What is needed: Starting at the first line and ending at the last, reproduce the records below exactly.

Extracted information:

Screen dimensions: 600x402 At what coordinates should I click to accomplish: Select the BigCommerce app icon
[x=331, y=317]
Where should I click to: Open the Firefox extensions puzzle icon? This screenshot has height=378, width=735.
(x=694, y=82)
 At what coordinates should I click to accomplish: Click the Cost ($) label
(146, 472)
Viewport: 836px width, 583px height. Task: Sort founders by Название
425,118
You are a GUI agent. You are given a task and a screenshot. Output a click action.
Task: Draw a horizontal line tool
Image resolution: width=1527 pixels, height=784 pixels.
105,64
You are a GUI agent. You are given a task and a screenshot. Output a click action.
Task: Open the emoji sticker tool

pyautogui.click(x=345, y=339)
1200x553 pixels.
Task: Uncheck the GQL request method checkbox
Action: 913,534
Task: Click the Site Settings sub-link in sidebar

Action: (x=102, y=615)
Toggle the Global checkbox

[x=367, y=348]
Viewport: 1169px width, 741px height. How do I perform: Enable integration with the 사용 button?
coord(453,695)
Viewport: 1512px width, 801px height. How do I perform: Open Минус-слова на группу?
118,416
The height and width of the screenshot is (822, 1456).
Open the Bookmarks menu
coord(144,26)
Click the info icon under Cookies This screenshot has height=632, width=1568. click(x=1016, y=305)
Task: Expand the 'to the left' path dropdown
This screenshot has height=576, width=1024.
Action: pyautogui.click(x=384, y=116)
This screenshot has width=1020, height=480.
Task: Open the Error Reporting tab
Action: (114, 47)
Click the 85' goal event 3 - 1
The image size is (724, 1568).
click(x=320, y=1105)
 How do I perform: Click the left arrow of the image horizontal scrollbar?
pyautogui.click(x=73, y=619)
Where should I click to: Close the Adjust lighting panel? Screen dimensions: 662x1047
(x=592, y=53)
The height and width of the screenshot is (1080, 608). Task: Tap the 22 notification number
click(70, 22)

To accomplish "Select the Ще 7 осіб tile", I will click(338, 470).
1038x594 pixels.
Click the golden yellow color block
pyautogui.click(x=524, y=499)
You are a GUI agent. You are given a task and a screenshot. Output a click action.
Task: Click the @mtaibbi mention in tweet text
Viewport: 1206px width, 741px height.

Response area:
Screen dimensions: 600x402 At what coordinates should I click to accomplish: Select the BigCommerce app icon
[x=331, y=317]
Where should I click to: Open the Firefox extensions puzzle icon? This screenshot has height=378, width=735.
(x=694, y=82)
 At what coordinates should I click to accomplish: Click the Cost ($) label
(146, 472)
Viewport: 836px width, 583px height. Task: Sort founders by Название
425,118
You are a GUI agent. You are given a task and a screenshot. Output a click action.
Task: Draw a horizontal line tool
Image resolution: width=1527 pixels, height=784 pixels.
105,64
You are a GUI agent. You are given a task and a screenshot. Output a click action.
Task: Open the emoji sticker tool

pyautogui.click(x=345, y=339)
1200x553 pixels.
Task: Uncheck the GQL request method checkbox
Action: 913,534
Task: Click the Site Settings sub-link in sidebar

Action: (x=102, y=615)
Toggle the Global checkbox

[x=367, y=348]
Viewport: 1169px width, 741px height. How do I perform: Enable integration with the 사용 button?
coord(453,695)
Viewport: 1512px width, 801px height. How do I perform: Open Минус-слова на группу?
118,416
The height and width of the screenshot is (822, 1456).
Open the Bookmarks menu
coord(144,26)
Click the info icon under Cookies This screenshot has height=632, width=1568. click(x=1016, y=305)
Task: Expand the 'to the left' path dropdown
This screenshot has height=576, width=1024.
Action: pyautogui.click(x=384, y=116)
This screenshot has width=1020, height=480.
Task: Open the Error Reporting tab
Action: (114, 47)
Click the 85' goal event 3 - 1
The image size is (724, 1568).
click(x=320, y=1105)
 How do I perform: Click the left arrow of the image horizontal scrollbar?
pyautogui.click(x=73, y=619)
Where should I click to: Close the Adjust lighting panel? Screen dimensions: 662x1047
(x=592, y=53)
The height and width of the screenshot is (1080, 608). Task: Tap the 22 notification number
click(70, 22)

To accomplish "Select the Ще 7 осіб tile", I will click(338, 470).
1038x594 pixels.
Click the golden yellow color block
pyautogui.click(x=524, y=499)
You are a GUI agent. You are given a task and a screenshot. Output a click action.
Task: Click the @mtaibbi mention in tweet text
Viewport: 1206px width, 741px height.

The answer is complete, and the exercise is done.